With knees slightly bent and arms stretched forward in a circular shape, four adults breathe in deeply, their serene expressions and physical stances harmonious with the quiet music that plays in the background. After a brief period of stillness, they bring their arms down to their sides at an individual pace and wait to move on to the next phase.
This exercise is known as qigong. The 4,000-year-old meditation is practiced all over the world, including locally at Dragon Fire Martial Arts school in Trumansburg, N.Y. The Ithaca College campus will also soon partake in the peaceful meditation.
Junior Nils Schwerzmann said he has tentative plans to collaborate with his instructor, Kevin Hufford, to create a club for students interested in practicing qigong.
Qigong originated in China and is a type of healing practice that focuses on the regulation of the body, breath, mind, Qi and spirit. Over time, qigong has gone through many changes because of various interpretations, and it has expanded into hundreds of styles.
Hufford, owner of the school Dragon Fire Martial Arts and instructor of the sword team at the college, said qigong is divided into five main types, some of which include medical, Daoist, Buddhist, Confucian and martial purposes. But the styles are not mutually exclusive and often share similar qualities.
Qigong instructor Maurice Haltom described qigong as a blend of fluid motion, breathing exercises, Chinese philosophy and other participatory activities.
“The word ‘Qi’ means energy, and ‘gong’ means work or discipline,” Haltom said. “So, qigong as a word means energy work or energy development.
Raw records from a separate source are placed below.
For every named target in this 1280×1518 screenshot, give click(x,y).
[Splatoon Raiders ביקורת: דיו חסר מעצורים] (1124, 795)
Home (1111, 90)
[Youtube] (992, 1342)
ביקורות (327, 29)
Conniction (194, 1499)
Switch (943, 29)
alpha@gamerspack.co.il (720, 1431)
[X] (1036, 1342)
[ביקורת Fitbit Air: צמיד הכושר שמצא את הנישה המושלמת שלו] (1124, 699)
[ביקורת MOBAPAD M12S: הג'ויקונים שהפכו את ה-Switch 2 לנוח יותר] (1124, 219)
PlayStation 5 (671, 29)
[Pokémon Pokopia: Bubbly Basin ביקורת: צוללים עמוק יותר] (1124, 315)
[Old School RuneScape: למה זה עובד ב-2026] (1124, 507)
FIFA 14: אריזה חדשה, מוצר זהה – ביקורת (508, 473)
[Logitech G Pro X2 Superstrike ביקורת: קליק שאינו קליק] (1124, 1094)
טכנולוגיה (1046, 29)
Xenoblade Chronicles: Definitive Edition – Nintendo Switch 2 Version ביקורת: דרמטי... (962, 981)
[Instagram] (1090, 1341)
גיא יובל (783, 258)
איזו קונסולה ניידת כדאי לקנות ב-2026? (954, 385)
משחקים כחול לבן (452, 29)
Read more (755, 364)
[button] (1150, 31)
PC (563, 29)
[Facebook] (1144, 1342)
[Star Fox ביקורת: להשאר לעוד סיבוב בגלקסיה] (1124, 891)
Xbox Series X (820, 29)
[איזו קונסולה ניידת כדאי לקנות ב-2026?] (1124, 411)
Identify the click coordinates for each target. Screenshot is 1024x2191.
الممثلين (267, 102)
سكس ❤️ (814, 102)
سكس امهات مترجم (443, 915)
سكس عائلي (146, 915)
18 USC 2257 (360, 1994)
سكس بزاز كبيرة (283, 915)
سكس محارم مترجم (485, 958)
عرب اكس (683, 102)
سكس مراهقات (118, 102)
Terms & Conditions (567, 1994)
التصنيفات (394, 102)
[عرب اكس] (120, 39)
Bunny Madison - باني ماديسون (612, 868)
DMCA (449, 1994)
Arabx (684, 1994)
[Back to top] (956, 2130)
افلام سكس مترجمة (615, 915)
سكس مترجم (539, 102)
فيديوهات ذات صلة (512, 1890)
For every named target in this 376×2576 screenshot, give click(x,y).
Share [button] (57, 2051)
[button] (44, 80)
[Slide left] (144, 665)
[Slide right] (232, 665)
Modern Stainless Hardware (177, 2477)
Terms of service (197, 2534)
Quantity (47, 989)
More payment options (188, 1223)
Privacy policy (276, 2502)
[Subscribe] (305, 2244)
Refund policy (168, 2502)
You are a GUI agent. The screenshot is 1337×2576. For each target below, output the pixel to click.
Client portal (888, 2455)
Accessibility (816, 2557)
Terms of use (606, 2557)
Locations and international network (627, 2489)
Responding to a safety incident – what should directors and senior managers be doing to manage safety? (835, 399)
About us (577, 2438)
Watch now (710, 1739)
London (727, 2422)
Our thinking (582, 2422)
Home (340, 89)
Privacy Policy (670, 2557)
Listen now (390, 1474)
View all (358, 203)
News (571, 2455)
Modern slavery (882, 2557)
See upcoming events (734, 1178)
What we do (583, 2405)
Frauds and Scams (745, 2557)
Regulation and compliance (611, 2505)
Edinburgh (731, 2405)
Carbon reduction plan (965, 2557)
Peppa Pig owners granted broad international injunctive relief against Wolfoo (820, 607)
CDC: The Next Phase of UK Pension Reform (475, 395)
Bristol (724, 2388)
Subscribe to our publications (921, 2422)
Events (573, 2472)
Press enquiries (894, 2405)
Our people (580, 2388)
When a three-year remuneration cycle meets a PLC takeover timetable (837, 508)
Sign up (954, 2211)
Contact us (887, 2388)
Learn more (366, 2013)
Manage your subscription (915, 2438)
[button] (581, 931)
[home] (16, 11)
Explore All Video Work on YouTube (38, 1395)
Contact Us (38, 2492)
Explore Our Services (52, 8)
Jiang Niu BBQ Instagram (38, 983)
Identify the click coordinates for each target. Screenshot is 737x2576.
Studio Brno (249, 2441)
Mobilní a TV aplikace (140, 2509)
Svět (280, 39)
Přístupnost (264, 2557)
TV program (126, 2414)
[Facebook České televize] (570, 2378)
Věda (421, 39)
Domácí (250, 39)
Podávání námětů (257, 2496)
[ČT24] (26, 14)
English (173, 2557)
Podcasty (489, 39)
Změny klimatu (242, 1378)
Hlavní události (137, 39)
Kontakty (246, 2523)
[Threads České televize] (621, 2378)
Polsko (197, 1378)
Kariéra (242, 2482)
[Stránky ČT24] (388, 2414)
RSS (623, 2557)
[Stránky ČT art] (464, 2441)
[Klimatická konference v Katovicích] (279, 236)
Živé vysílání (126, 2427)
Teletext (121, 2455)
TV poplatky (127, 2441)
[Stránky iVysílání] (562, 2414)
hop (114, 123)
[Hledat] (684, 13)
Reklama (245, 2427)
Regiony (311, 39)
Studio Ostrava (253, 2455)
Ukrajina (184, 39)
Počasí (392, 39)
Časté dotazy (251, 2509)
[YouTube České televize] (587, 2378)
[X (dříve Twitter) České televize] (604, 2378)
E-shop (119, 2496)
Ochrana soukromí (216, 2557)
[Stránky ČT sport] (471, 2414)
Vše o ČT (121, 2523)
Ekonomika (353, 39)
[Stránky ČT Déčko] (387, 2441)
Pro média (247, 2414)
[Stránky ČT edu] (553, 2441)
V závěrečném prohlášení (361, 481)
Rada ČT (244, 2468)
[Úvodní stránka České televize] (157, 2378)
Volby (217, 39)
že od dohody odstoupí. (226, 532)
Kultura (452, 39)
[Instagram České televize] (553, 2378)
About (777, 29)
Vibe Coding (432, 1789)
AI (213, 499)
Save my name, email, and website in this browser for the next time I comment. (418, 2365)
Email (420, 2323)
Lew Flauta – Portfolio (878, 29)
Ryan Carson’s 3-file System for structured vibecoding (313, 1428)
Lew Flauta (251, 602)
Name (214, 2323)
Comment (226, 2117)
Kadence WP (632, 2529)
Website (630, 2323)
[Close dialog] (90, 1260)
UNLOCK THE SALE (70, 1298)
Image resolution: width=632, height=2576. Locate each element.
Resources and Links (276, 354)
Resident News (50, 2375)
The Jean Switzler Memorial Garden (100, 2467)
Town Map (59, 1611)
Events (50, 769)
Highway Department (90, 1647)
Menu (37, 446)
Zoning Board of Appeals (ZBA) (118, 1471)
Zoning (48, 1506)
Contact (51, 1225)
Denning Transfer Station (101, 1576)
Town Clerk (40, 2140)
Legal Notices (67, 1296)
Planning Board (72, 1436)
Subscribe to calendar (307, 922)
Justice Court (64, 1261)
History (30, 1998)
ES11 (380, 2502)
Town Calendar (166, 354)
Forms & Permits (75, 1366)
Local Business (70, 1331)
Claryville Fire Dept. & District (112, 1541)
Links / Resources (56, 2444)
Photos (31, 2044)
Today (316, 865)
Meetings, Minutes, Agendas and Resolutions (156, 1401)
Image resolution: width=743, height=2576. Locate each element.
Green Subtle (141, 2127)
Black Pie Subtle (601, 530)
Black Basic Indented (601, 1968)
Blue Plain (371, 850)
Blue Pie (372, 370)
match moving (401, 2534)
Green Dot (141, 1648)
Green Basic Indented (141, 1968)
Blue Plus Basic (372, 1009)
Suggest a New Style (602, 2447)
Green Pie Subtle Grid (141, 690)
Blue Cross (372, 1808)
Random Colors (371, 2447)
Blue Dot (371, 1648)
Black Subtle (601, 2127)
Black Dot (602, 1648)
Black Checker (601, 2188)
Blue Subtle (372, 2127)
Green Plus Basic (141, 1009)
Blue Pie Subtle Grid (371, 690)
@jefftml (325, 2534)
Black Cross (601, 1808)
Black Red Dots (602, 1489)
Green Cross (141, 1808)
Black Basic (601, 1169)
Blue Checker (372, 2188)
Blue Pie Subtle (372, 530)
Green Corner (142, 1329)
The development of one’s internal energy.”
Haltom teaches both privately and in small classes at the City Health Club. Typically, he will begin his class with a brief warm-up period of breathing exercises and gentle movement.
“The idea is relaxing the body and opening up channels of energy,” Haltom said.
He said the relaxing qualities of qigong are one of the many reasons he was originally attracted to the martial art.
“I was just taken by the beauty of it and also taken by the way it relaxed me — being the type A kind of person that I was when I was young,” Haltom said. “It really balanced me.”
Many become involved in qigong to achieve the same kind of balance. After taking the time to practice relaxing motions and the even breathing patterns, Schwerzmann noticed immediate results in attitude.
“I find myself not as frustrated either with myself or with others,” Schwerzmann said. “I notice as the school workload may increase, I feel like I can handle it a lot better.”
Qigong is not limited to lowering stress levels and fighting off negative emotions. The physical benefits of the activity attract many martial arts students, such as Donna Resue, a student at Hufford’s school.
“[Qigong] helps your body work properly and fight off infection on its own,” Resue said. “It’s good for your well-being.”
Ithaca’s attraction to qigong is not new. When Haltom taught in the 1970s he would have as many as 80 students in a room. Since then, interest has dwindled, but he continues to have people come to him to learn the art. He believes the city’s interest in qigong relates to the community members’ kinship with nature and an inclination to connect with the world and its flow of energy.
“There may be a kind of remaining spiritual kind of appeal that this place has for people who have those kinds of sensitivities,” Haltom said.
In response to a kindling interest in the student body, Schwerzmann has proposed a club for the campus. Members would attend group-oriented classes and follow up on curriculum that Hufford would set up. Schwerzmann said the ideal club would include Hufford’s instruction. Just as he takes time to help the college’s sword team, he would come and teach them on a weekly basis.
The club would be open to anyone who is interested in qigong, even if they have never had any experience with the exercise.
“No matter how well you think you can deal with anything, it’s just a way to improve all of your health,” Schwerzmann said.